Last night on Randy Seavers Genea-Musings blog http://www.geneamusings.com/2009/09/saturday-night-genealogy-fun-your-all.html#links he did his Saturday night genealogy fun post.It was basically name your all time favorite song. It was great fun to read everyone's posts but I chickened out on participating. However it got me thinking about my mothers memorial service and the music c.d. I made for it. My mom Marie Francis Byers, b. 4-10-1927 died June 4,2006.She was cremated and we did a simple memorial at my brothers house.My brother and I talked about doing some music for the memorial.I sat down at my computer and strangely enough songs came flooding back to me.Songs I had not heard in 40 years,song titles my parents had said but I had never really heard the song. With the wonders of the internet I was able to make a c.d. of the songs our mother sang to us as children,like,"How much is that doggie in the window?"and "Que Sera Sera".I was able to hear for the first time a song my mother said was one of her favorites,one that she would hear at dances she attended before she married my father,"Cherry Pink and Apple-blossom White".Songs my parents played when we were kids like,"Make the World Go Away" and "Help me make it through The Night". It is amazing how much music can trigger memories,like scents,songs seem to capture moments in time in our lives and just hearing a few notes from a song can take us back to times,places and people who are no longer with us. I sometimes wonder about how much music was a part of my ancestors lives,what they listened to and played.I know one branch of my Castro family were very musically inclined and I believe there is a photo on my mothers side with my grandpa holding a guitar. I wonder, have others written down what music their parents liked?Your grandparents?These are the things that make these people real and alive and not just names and dates on a paper.It's never to soon the write our favorite songs down as well,thanks Randy!But I think I am going to have to go with my top ten-or twenty!
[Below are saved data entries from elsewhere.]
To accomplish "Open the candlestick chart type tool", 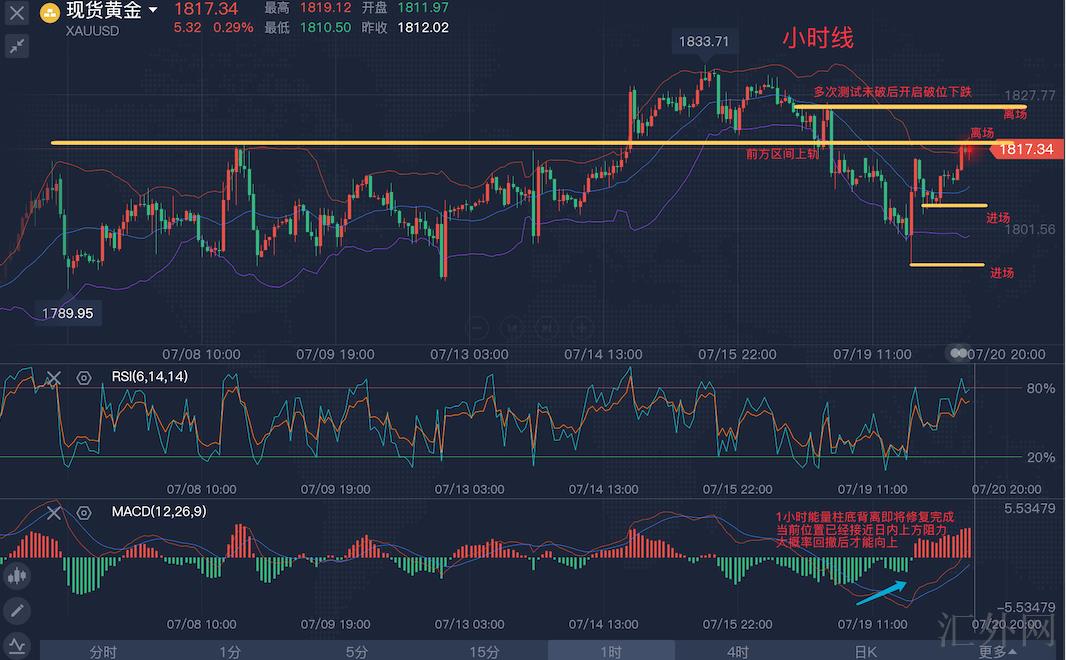I will [17, 576].
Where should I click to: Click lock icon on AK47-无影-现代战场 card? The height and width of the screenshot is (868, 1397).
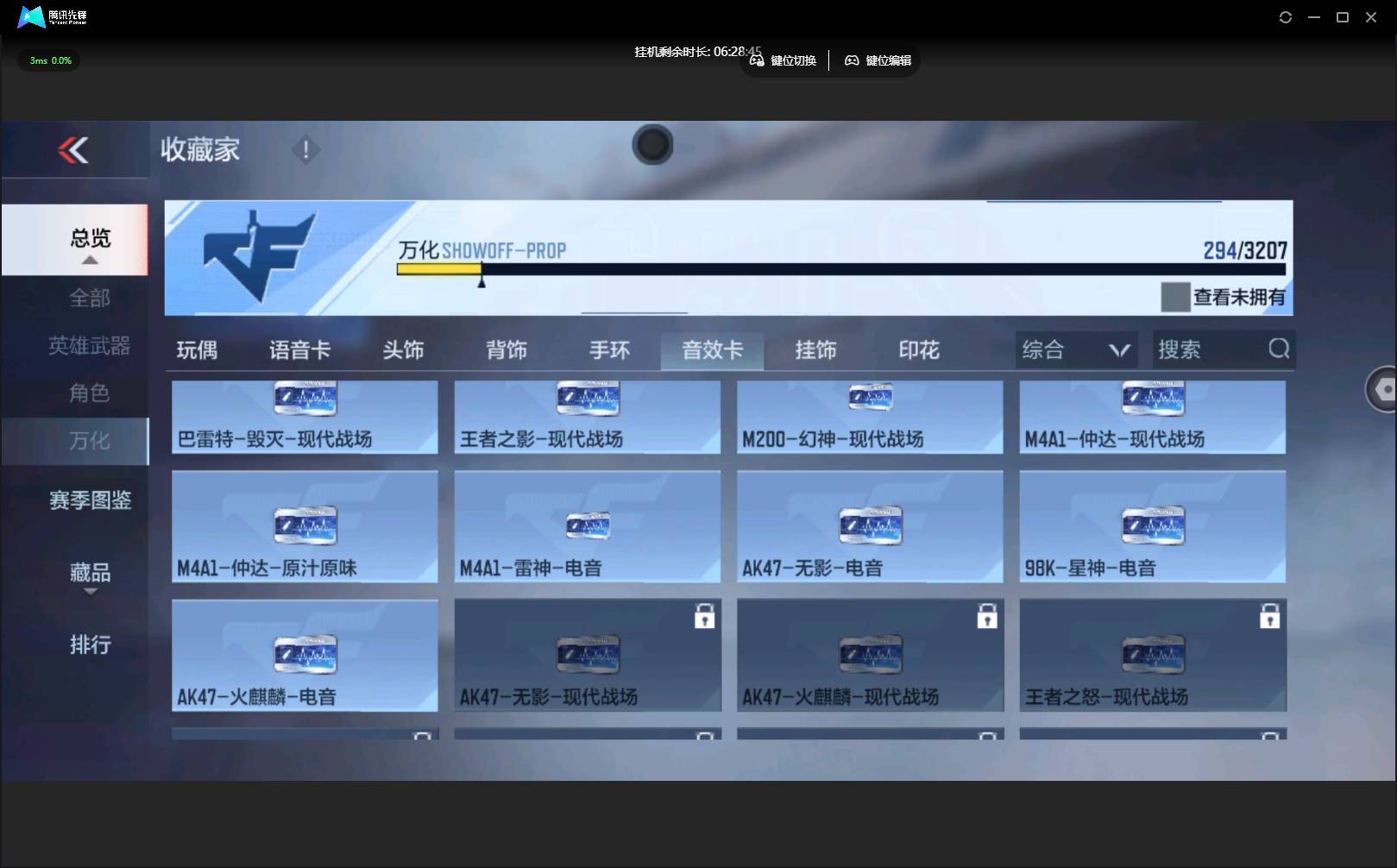tap(704, 616)
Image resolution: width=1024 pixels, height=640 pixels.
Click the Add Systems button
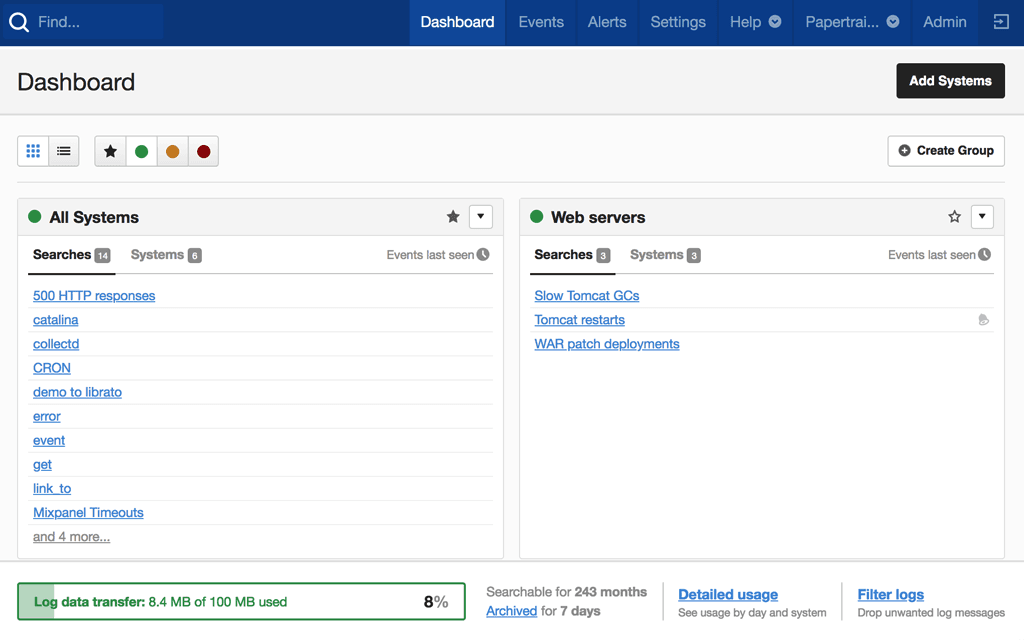point(950,81)

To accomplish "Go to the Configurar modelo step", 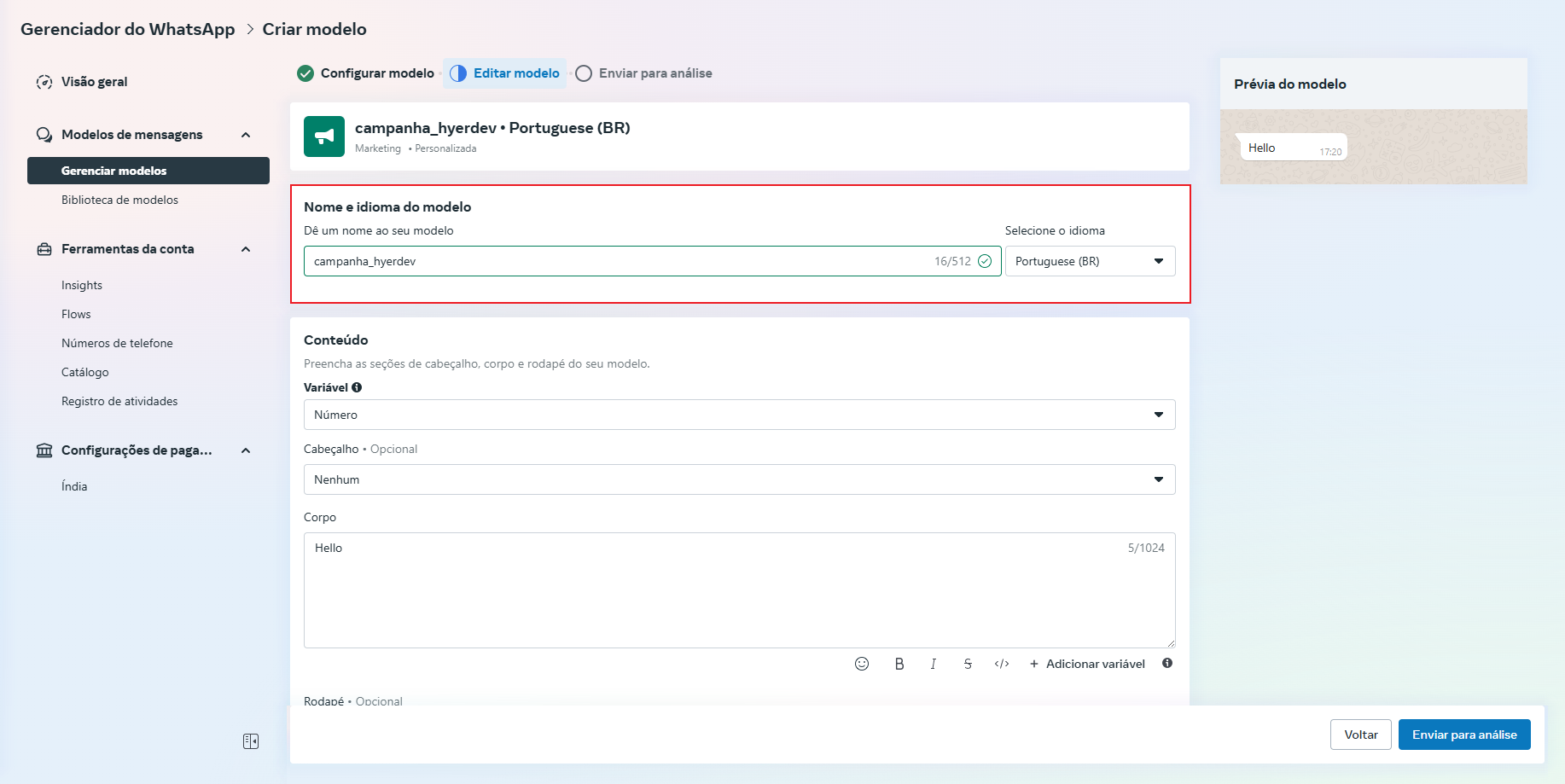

Wednesday, September 16, 2009

Wordless Wednesday



Above the baptismal font,Mission San Juan Bautista,CA.

Monday, August 31, 2009

Kennedy's

After not being able to write for awhile it's nice to sit down and let my thoughts run.On Saturday I watched the funeral of Teddy Kennedy.For my whole life there has been a Kennedy in Washington.I know this family evokes strong feelings in people one way or another.all I can say is I'm a blue collar,working class girl from a family of the same and though they were far removed from any life my people ever lived I grew up knowing they worked for people like us.Most of what I remember about John Kennedy was learned after the fact as I was only 3 when he died.I do have a blurry black and white picture of me in front of a t.v. set with him on it.It could not have been long before he died.Bobby I have a real,live memory of.He stopped in Stockton at the Southern Pacific railroad station that was just a few blocks from where we lived just 6 days before he was assassinated.I remember my dad pushing through the crowd to the train and holding my brother Vernon who was 3 up to him and Bobby reaching down to shake my brothers little hand.Shortly after that I moved away from Stockton forever.
Watching Teddy's funeral did evoke the end of something,maybe the knowledge that for those of us with memory's of the brothers lives our time is passing swiftly .For me the memory for Ted will be it getting so dark you could not make out the casket anymore so they showed the eternal flame and the bugler playing taps,flag at half mast, silhouetted dark against the lit building on the hill above.Darkness giving privacy at the end to a family who's life's and death's have been so very public.
I will be 50 in November,my parents have become ancestors,I have become the one of the old ones.Not everyone is given that gift.